Lazard veut doubler de taille à horizon 2030

Peter Orszag n’est pas encore officiellement directeur général de Lazard - il prendra ses fonctions le 1er octobre - mais il imprime déjà sa marque à la tête du groupe. Dans un memo envoyé aux 3.000 employés de la banque d’affaires et gestionnaire d’actifs, qui fête cette année ses 175 ans, l’ancien conseiller de Barack Obama a livré sa vision stratégique à horizon 2030 et dévoilé une salve de nominations.
Celle de Jean-Louis Girodolle sera remarquée à Paris. En plus de ses fonctions actuelles, le patron de Lazard Frères en France pilotera aussi les activités de banque d’investissement du groupe en Europe, en tandem avec Cyrus Kapadia, son homologue à Londres. Autre figure connue à Paris, mais désormais basée à Londres, Alexandra Soto devient responsable des opérations (chief operating officer) pour l’ensemble du groupe. Elle exerçait jusqu'à présent cette fonction pour le métier de financial advisory, qui rassemble le conseil en fusions-acquisitions et les restructurations de dette.

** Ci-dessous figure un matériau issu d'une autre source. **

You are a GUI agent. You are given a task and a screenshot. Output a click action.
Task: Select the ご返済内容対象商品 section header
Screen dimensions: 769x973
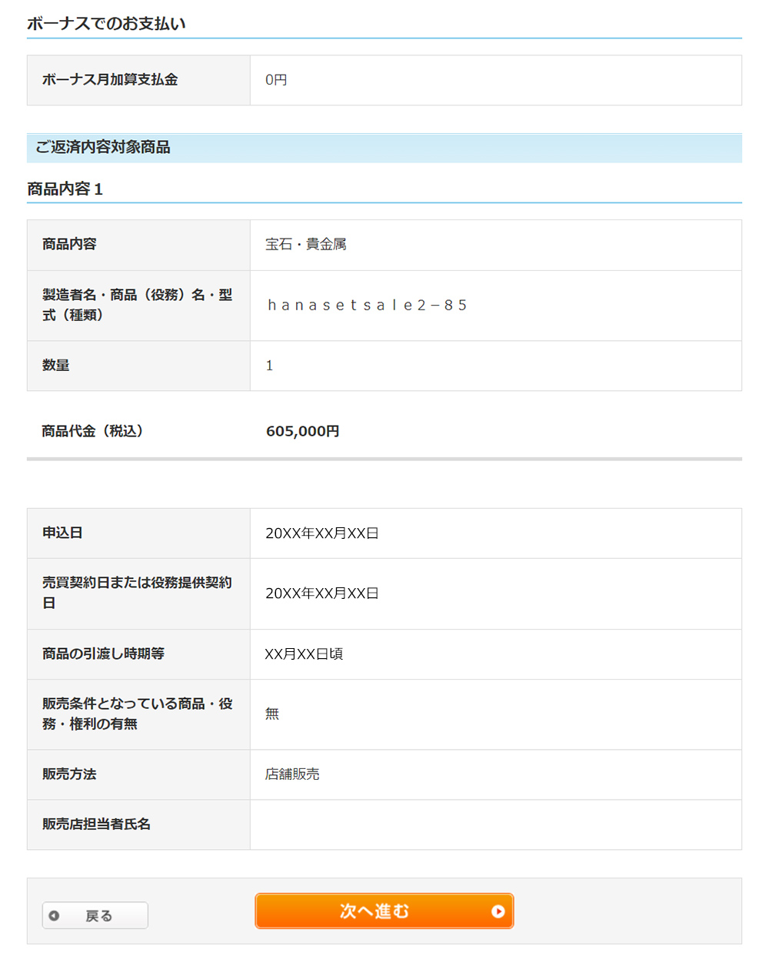(102, 148)
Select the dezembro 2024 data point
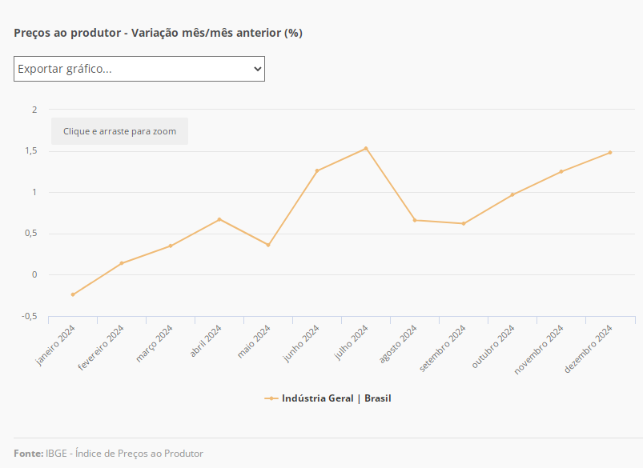 tap(610, 152)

A lire aussi: Les boutiques de M&A paient le retournement du cycle
Peter Orszag, qui ne sera pas remplacé à son poste de directeur général du pôle financial advisory, entend affirmer Lazard comme «la haute banque d’affaires vis-à-vis the world» (sic), selon les termes de son message en anglais. L’objectif est de doubler les revenus du groupe à horizon 2030 par rapport à 2023, qui s’annonce comme un millésime médiocre. «Une progression répartie à peu près à parts égales entre la gestion d’actifs et le conseil», indique le dirigeant. Le résultat net, lui, ferait plus que doubler d’ici à 2030. L’objectif de Lazard est de servir à ses actionnaires un rendement total dividende compris (total shareholder return, TSR) de 10% à 15% en moyenne par an.
L’an dernier, Lazard a engrangé près de 2,8 milliards de dollars (2,6 milliards d’euros) de chiffre d’affaires, provenant à 60% du conseil, mais en retrait par rapport à 2021. Le premier semestre 2023 prolonge ce retournement, avec des revenus en recul de 17% sur un an à moins de 1,15 milliard.

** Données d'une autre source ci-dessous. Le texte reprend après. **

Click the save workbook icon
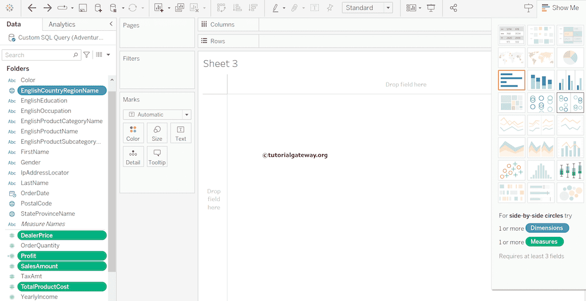 pyautogui.click(x=83, y=8)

Une «meilleure productivité»
Dans la gestion d’actifs, qui affiche 239 milliards de dollars d’encours fin juin, la croissance viendra en partie du développement de nouvelles expertises, «ce qui pourrait entraîner un certain degré de croissance inorganique», écrit Peter Orszag. Evan Russo, qui a pris les rênes de l’asset management fin 2022, pourrait donc signer des acquisitions, tout en ayant à cœur d’améliorer les performances de gestion et la distribution des fonds.
Côté conseil, «nous avons largement la place pour doubler de taille aux Etats-Unis et en Europe», assure le prochain directeur général de Lazard. A condition d’avoir «une meilleure productivité» par managing director, et «un plus grand nombre» de ces «MD».

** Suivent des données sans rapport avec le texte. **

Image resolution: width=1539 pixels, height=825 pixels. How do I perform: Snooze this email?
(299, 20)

Confrontée comme toutes les banques d’affaires au retournement du marché des fusions-acquisitions depuis 2022, Lazard est aussi concurrencée sur des grandes transactions par de nouvelles boutiques indépendantes. Au printemps, le groupe a annoncé la suppression de 10% de ses effectifs cette année, après avoir vu trop grand les deux années précédentes en termes d’embauches. Quelques semaines plus tard, il dévoilait le passage de relais entre Ken Jacobs et son dauphin Peter Orszag.
A ces secousses conjoncturelles, classiques dans un secteur dépendant du cycle économique, s’ajoutent des questions plus existentielles. La gestion d’actifs de Lazard reste de petite taille comparée aux grandes maisons américaines et européennes, au point que des rumeurs de cession ont circulé il y a quelques années. En juin, le Financial Times révélait qu’un fonds souverain d’Abou Dabi avait discuté avec Ken Jacobs d’un rachat du groupe, une option sans lendemain qui a laissé plus d’un banquier d’affaires perplexe, à l’extérieur comme en interne. «Comment voulez-vous conseiller des Etats pour restructurer leur dette si vous appartenez vous-même à un Etat ?» s’interroge un dealmaker.
Enfin, sur le front boursier, l’action Lazard stagne depuis dix ans et fait moins bien que les titres des boutiques américaines Evercore ou Moelis. Certains de ses concurrents préfèrent d’ailleurs se retirer de la cote, à l’image de Rothschild & Co. En incluant les dividendes réinvestis, le total shareholder return annuel est d’un peu plus de 5%, selon les données de Bloomberg. Le plan de Peter Orszag, s’il se révèle à la hauteur de ses promesses, supposerait donc un vrai changement de braquet.